### ASSIGNED TASK:
In the entries that follow, locate the line with "Instruction: Open the Dependencies tab", then restate that line and all later lines exactly as they appear, leaving pictures out.

### LISTED RECORDS:

----------------

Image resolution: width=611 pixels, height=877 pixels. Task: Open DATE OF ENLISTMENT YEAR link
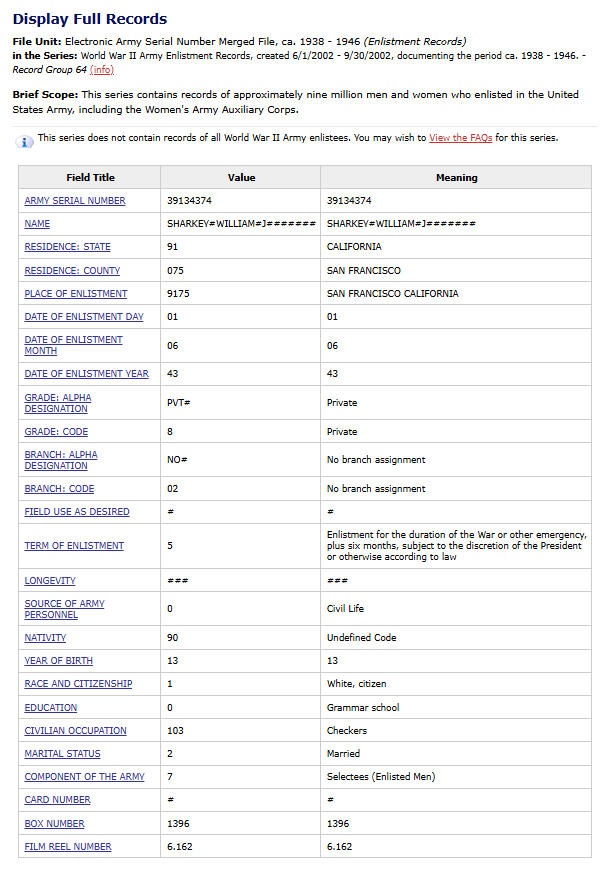coord(87,373)
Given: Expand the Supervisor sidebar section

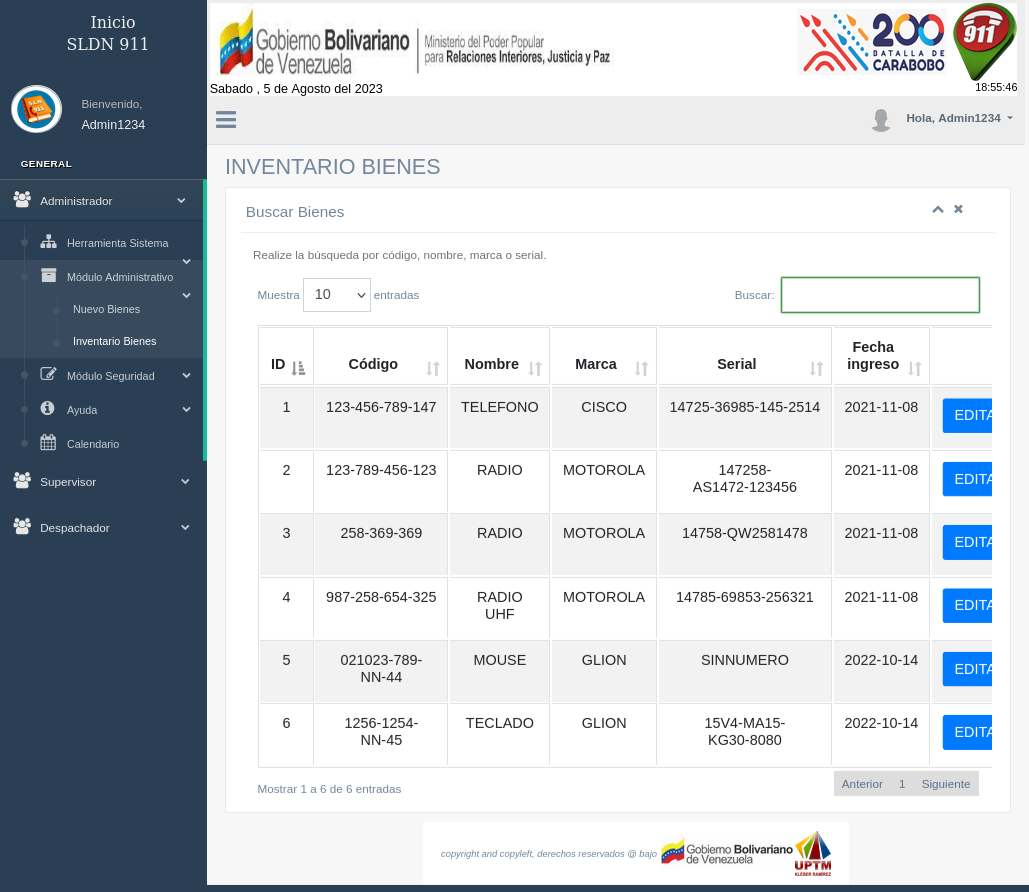Looking at the screenshot, I should pyautogui.click(x=100, y=482).
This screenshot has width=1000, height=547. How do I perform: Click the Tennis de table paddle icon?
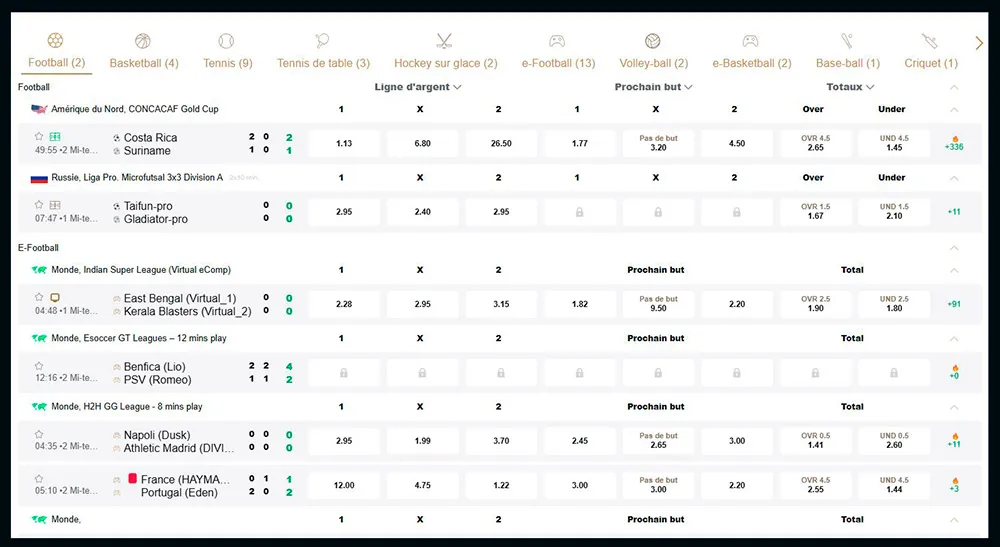tap(323, 42)
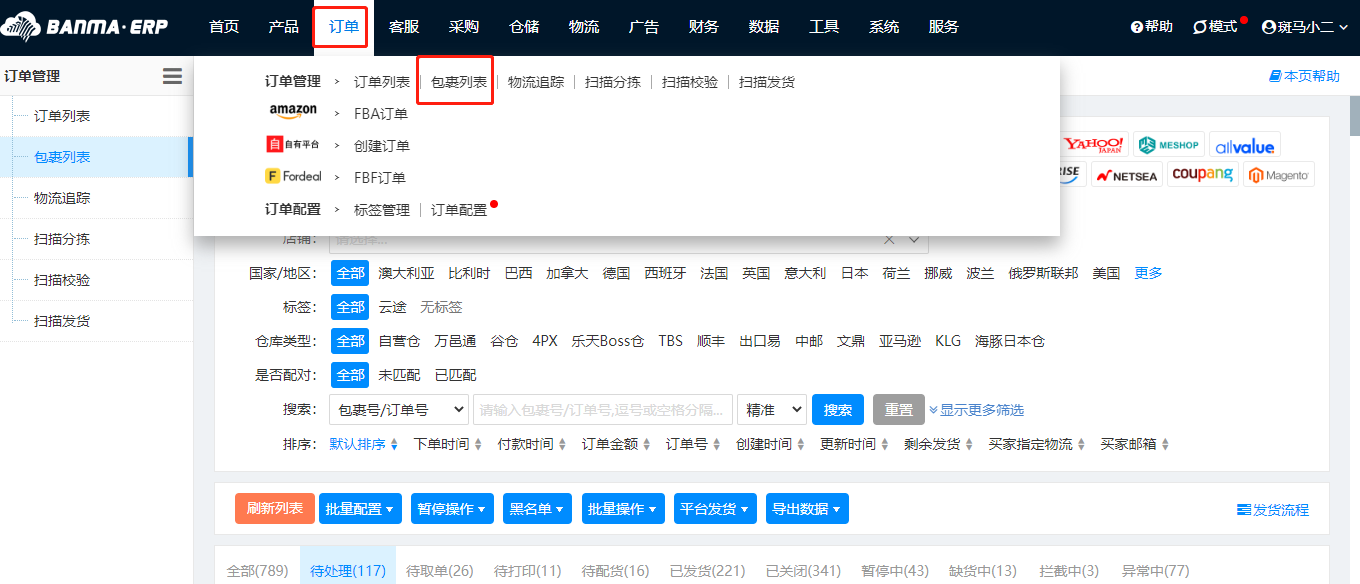Viewport: 1360px width, 584px height.
Task: Select 日本 in country filter
Action: (854, 273)
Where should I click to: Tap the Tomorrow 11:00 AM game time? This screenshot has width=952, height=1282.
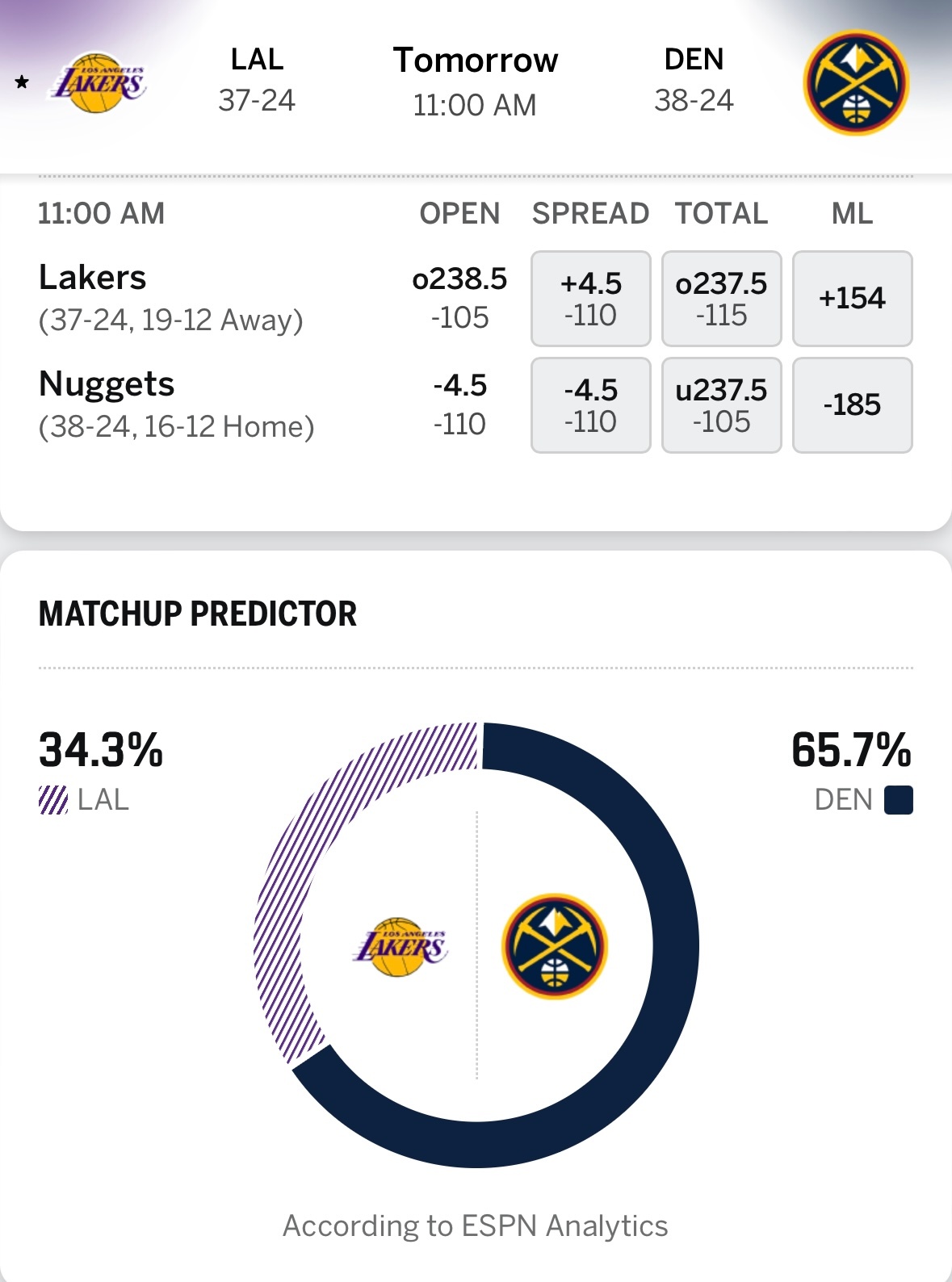476,82

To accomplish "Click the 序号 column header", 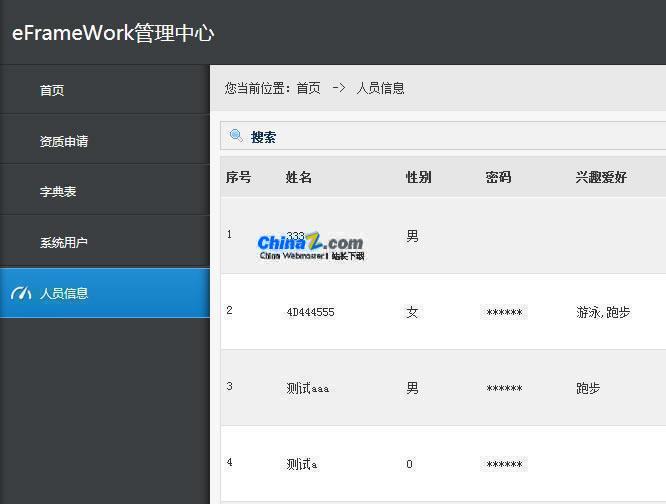I will [238, 177].
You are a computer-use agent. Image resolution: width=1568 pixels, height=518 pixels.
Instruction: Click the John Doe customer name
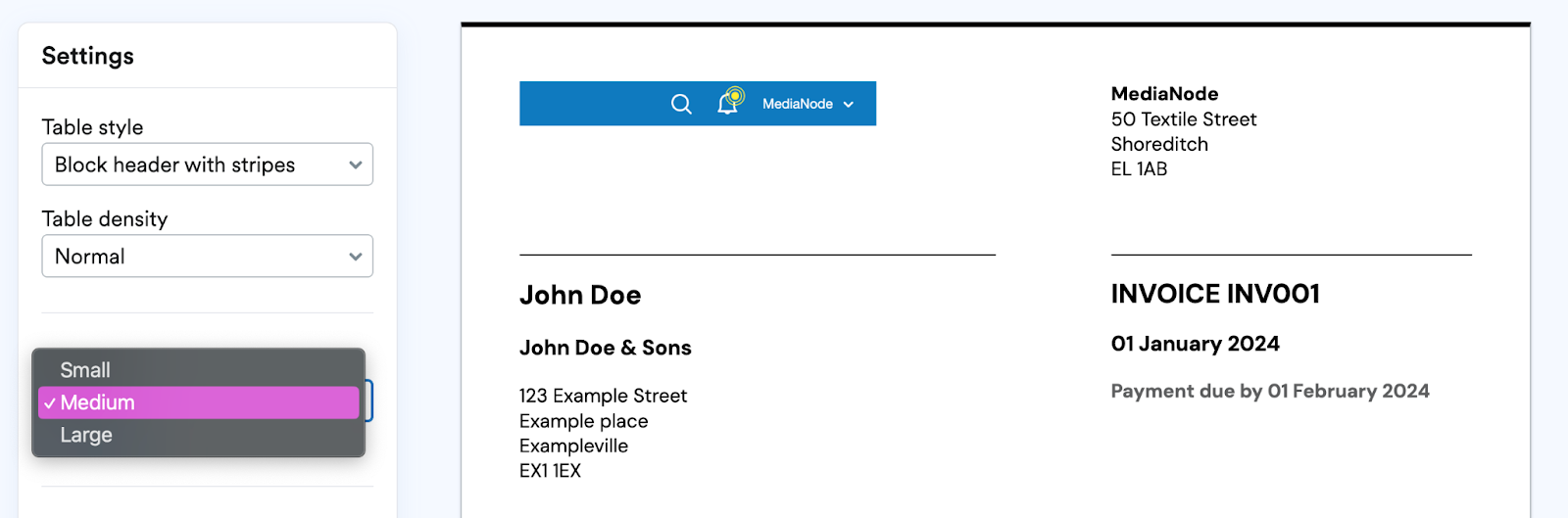click(x=580, y=295)
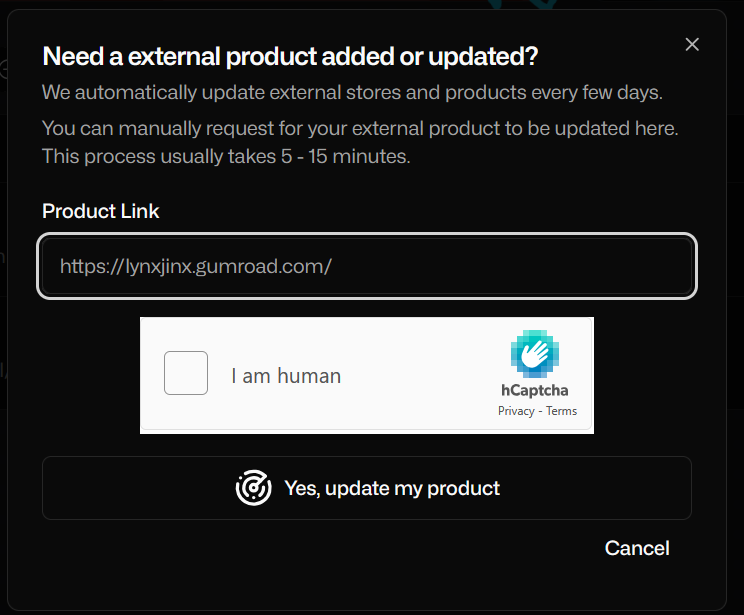
Task: Close the dialog with the X icon
Action: pyautogui.click(x=692, y=44)
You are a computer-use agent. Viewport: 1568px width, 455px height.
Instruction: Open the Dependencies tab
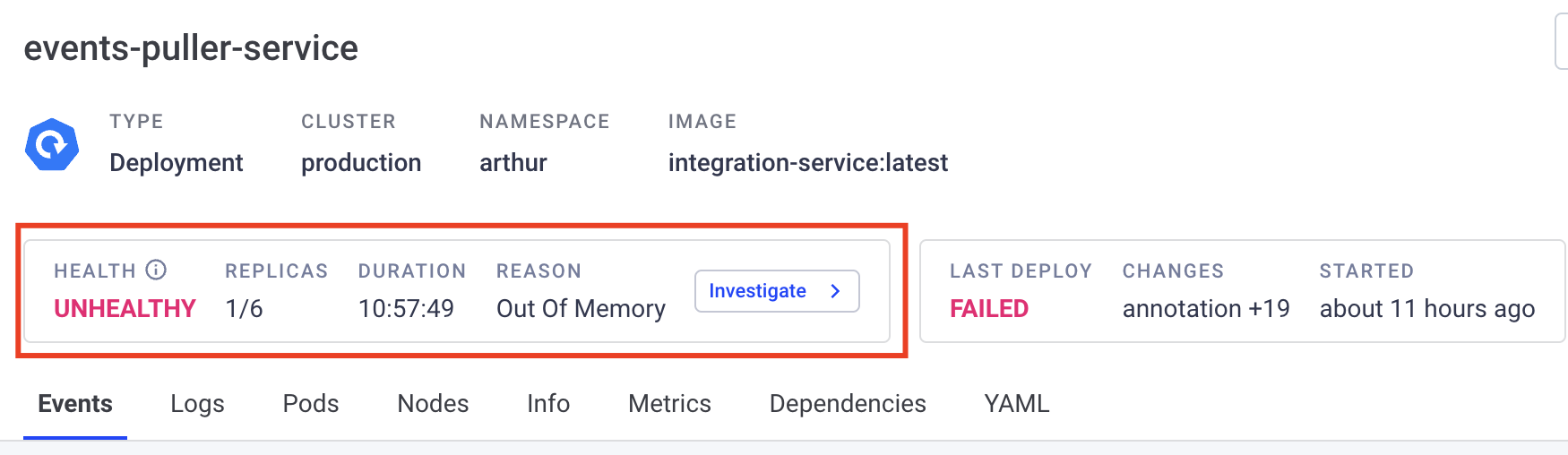848,404
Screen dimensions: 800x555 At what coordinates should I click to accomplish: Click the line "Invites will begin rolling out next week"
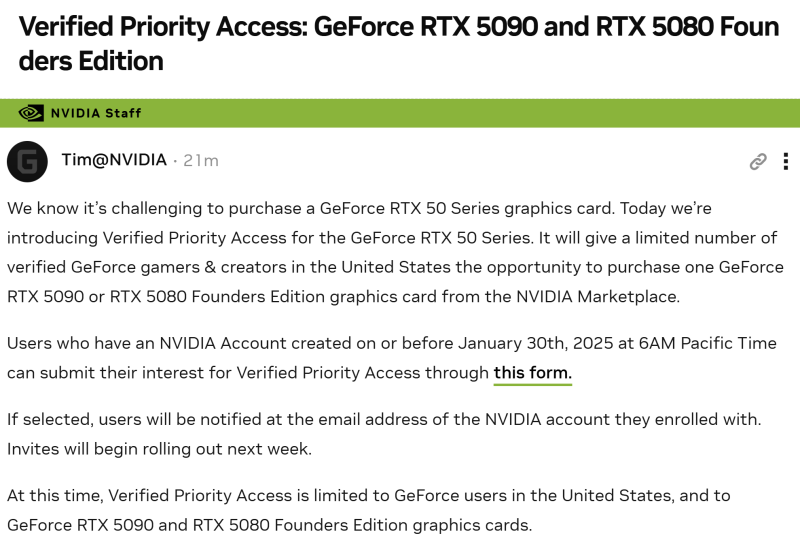point(159,449)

----------------

### TASK ANSWER:
Instruction: Open the Dependencies tab
848,404
Screen dimensions: 800x555 At what coordinates should I click to accomplish: Click the line "Invites will begin rolling out next week"
point(159,449)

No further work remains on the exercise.